→ Document text
____________________

A new study of Wisconsin data finds what some researchers and policy wonks have long suspected: The $2 billion Work Opportunity Tax Credit doesn’t work. 

Congress created the credit in 1996 as it overhauled the country’s welfare system. It rewards companies for hiring people who often struggle to get jobs, including some people who receive government aid, have disabilities or felony convictions or have been out of work for a long time. Employers can typically claim up to 40% of the wages paid to qualifying workers, with a maximum credit of $2,400. 

The credit subsidizes around 4% of all new hires, according to 2022 federal data cited in the study. Overwhelmingly, they’re low-wage, short-term jobs at large employers, including major retailers and temporary staffing agencies, researchers have found. 

Researchers have wondered for decades whether the credit pays off, but most states don’t offer the kind of records that would answer that question. Wisconsin does. 

Thanks to an unusual collaboration between the state government and the University of Wisconsin-Madison, researchers can track the earnings and employment status of participants in certain social safety net programs. 

In a 2025 working paper, researchers from UW-Madison and the University of Southern California studied two decades of records of Wisconsinites who received food aid through the Supplemental Nutrition Assistance Program (SNAP), the most common way an employee qualifies for the tax credit. Researchers compared SNAP recipients who were eligible for the credit with similar recipients who weren’t. 

Their findings were unequivocal.

____________________

→ Supplied information
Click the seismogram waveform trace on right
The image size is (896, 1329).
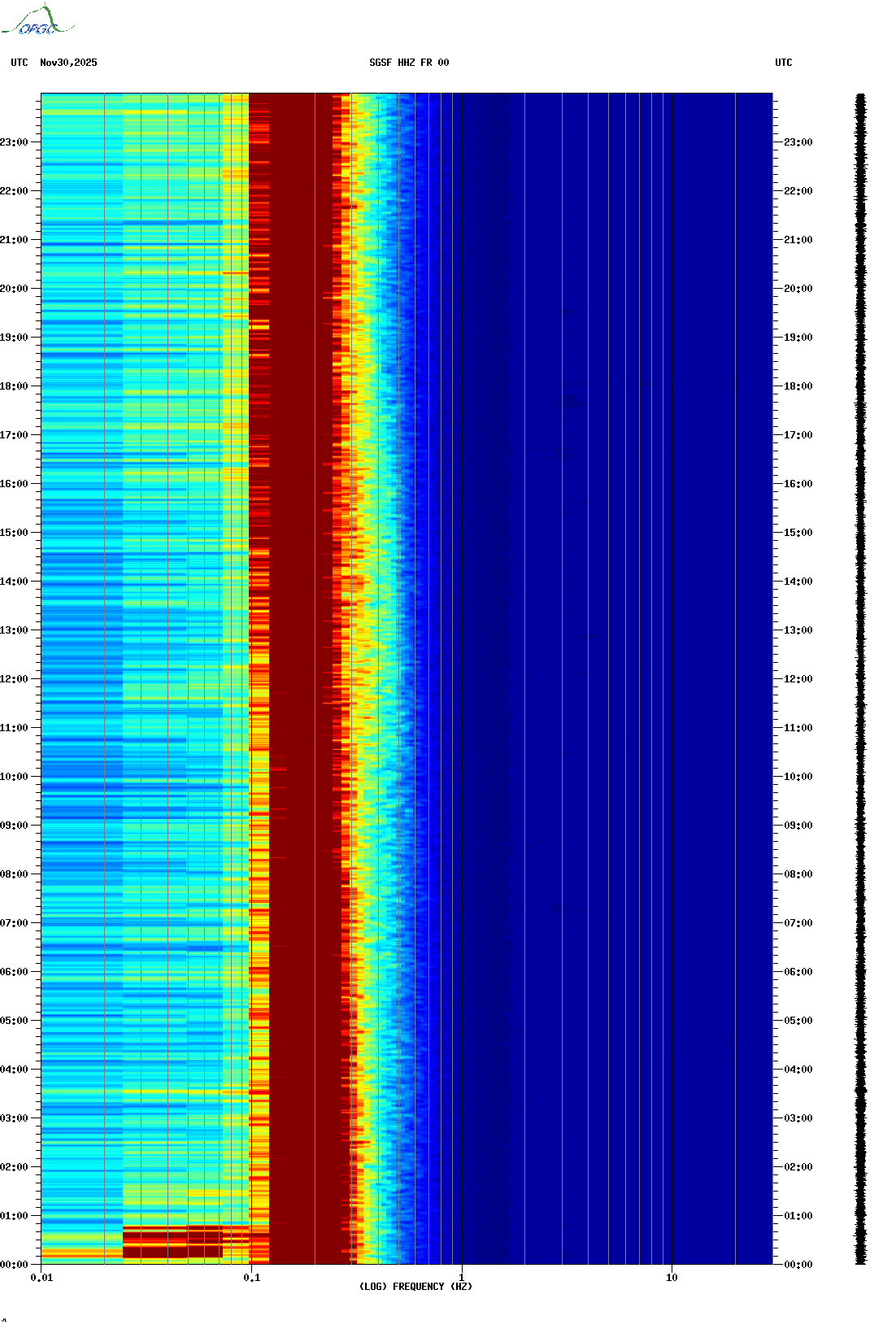[860, 679]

____________________

→ Task instructions
According to the article on the Work Opportunity Tax Credit, what is the maximum credit an employer can claim per qualifying worker?

→ Completed task
$2,400